The Flying Pig: (giggling) Its such a small tub…
Gisele: Perfect Piggy, perfect…
Colonpokey’s Voice: Piggy….Piggy…
The Flying Pig: (looking around the bathroom) What is that? Gisele? Gisele? Where did you go?
Colonpokey’s Voice: Piggy…Piggy…wake up Piggy.
The Flying Pig: No No…Don’t wake up. Don’t wake up. Not now! 5 more minutes…just 5 more minutes.
Colonpokey: Wake up Piggy. We need to get out of this prison
.
The Flying Pig: (waking up) Nooooooooooooooooooooooo!
Drago the Guard: (in a thick Russian Accent) The Pig sleeps heavy…lazy pig…Mmmm, Borscht and Pork Dumplings.
Psychic GPS: Piggy wake up. Colonpokey is right…for once…
The Flying Pig: SNORT. I’m awake now. I guess it was just a dream. Back to reality, stuck in a Foxboro Palace prison cell, 500 feet above the ground. And I’m still blind…
Colonpokey: But I’m here with you Piggy.
The Flying Pig: (sigh) and stuck with Colonpokey… did I hear a thick Russian accent?

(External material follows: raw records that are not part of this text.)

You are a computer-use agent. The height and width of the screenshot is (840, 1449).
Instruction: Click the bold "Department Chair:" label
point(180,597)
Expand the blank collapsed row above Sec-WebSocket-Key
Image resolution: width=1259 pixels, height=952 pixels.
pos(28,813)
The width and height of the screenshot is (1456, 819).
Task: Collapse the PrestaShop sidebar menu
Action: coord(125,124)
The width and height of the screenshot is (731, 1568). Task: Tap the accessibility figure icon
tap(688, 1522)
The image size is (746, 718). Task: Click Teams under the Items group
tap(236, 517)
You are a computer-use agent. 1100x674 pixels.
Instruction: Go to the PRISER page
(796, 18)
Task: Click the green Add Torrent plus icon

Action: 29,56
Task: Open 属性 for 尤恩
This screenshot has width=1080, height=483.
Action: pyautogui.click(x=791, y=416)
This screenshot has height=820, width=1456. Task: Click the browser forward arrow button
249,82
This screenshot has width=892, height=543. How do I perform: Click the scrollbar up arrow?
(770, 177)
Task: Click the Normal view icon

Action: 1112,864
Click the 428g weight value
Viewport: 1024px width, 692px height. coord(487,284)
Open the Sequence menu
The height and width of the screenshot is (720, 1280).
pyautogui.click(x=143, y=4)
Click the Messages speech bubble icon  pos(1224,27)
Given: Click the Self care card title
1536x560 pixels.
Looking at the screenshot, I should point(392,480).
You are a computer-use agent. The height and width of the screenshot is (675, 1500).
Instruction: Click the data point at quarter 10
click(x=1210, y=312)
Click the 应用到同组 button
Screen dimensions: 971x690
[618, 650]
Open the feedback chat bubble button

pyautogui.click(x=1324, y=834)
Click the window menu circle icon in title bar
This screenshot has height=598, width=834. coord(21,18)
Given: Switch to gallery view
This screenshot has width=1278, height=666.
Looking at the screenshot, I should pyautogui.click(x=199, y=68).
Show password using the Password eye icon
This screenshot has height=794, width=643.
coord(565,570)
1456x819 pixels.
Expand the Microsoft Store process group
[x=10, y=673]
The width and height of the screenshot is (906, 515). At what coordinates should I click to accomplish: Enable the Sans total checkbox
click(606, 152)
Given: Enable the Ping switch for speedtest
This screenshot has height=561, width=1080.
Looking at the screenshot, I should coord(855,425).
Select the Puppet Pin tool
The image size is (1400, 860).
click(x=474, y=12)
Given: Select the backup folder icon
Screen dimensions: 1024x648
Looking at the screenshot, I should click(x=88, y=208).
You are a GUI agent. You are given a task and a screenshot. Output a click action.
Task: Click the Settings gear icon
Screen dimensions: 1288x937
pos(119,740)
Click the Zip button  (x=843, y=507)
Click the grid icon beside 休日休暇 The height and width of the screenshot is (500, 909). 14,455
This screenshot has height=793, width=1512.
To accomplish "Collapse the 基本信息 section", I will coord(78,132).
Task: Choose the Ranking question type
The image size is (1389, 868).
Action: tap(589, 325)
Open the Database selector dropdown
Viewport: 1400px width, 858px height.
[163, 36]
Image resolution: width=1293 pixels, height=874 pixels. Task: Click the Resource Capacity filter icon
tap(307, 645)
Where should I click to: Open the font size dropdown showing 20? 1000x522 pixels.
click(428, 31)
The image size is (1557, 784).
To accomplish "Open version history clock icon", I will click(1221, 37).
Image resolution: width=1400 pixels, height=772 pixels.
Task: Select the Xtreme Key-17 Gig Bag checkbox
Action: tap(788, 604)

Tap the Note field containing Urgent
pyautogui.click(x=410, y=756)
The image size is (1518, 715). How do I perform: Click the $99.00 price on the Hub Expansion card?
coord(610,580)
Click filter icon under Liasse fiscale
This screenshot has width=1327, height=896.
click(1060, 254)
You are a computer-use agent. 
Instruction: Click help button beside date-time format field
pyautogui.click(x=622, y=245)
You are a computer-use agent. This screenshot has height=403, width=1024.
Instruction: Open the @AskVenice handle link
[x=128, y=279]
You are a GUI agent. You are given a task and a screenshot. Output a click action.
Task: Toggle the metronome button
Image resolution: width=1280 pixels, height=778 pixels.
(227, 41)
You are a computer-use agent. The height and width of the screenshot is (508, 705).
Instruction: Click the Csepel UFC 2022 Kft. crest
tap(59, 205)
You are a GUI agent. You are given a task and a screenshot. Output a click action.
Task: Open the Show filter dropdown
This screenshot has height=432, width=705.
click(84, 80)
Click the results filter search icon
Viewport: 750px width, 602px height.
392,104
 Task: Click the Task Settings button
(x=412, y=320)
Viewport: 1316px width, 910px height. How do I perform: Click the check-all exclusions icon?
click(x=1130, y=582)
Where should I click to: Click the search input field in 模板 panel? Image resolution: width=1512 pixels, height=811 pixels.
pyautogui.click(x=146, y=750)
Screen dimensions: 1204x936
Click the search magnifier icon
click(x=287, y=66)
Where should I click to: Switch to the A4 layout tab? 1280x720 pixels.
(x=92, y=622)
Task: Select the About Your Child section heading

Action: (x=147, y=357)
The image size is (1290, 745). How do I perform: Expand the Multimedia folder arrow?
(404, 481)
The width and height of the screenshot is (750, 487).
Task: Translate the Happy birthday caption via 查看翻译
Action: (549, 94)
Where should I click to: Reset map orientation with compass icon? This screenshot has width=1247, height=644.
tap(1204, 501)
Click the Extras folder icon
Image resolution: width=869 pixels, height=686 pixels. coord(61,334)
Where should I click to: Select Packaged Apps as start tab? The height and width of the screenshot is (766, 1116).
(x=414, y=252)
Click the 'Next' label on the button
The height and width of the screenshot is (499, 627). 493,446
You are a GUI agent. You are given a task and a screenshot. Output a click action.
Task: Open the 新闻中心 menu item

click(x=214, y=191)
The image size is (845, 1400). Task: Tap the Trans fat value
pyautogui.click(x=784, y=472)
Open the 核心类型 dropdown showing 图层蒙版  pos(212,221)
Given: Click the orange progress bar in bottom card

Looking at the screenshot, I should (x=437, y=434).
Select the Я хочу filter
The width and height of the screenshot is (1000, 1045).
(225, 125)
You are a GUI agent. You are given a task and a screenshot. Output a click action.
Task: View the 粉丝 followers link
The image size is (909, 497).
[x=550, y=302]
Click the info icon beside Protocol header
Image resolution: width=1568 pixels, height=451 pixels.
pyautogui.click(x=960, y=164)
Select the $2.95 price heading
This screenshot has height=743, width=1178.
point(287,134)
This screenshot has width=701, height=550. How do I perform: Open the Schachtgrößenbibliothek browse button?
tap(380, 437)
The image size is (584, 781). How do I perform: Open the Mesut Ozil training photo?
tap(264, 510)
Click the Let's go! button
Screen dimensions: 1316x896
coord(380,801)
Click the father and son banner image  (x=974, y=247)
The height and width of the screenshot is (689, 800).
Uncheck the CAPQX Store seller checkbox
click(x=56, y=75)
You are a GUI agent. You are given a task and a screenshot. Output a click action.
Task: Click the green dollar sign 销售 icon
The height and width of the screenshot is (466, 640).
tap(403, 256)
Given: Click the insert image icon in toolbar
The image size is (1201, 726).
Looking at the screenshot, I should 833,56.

Psychic GPS: That’s Drago the Guard. He is guarding us. Piggy, we need to get out of this place.
The Flying Pig: I know. But how?
Colonpokey: Piggy, you can fly out!
The Flying Pig: Colonpokey, you know I can’t fly. I’m out of sha…
Colonpokey: Try it fatty!
Psychic GPS: No Colonpokey, its too dangerous.
Colonpokey: Its not dangerous GPS. If Piggy dies, we will be fine.
The Flying Pig: What? How is that not dangerous?
Colonpokey: Feels safe for me…
The Flying Pig: It’s useless. We are stuck here (putting his face in his trotters).
Psychic GPS: No Piggy, there is hope. You can sculpt the statue. Then they will free us.
The Flying Pig: I can’t sculpt. Besides I don’t want to make a statue of that jerk QB of theirs.
Psychic GPS: No Piggy. You can do it. I will guide you.
Colonpokey: And I will inspire you with my singing and interpretive dance Piggy…
The Flying Pig: Okay. I suppose there is no harm in trying…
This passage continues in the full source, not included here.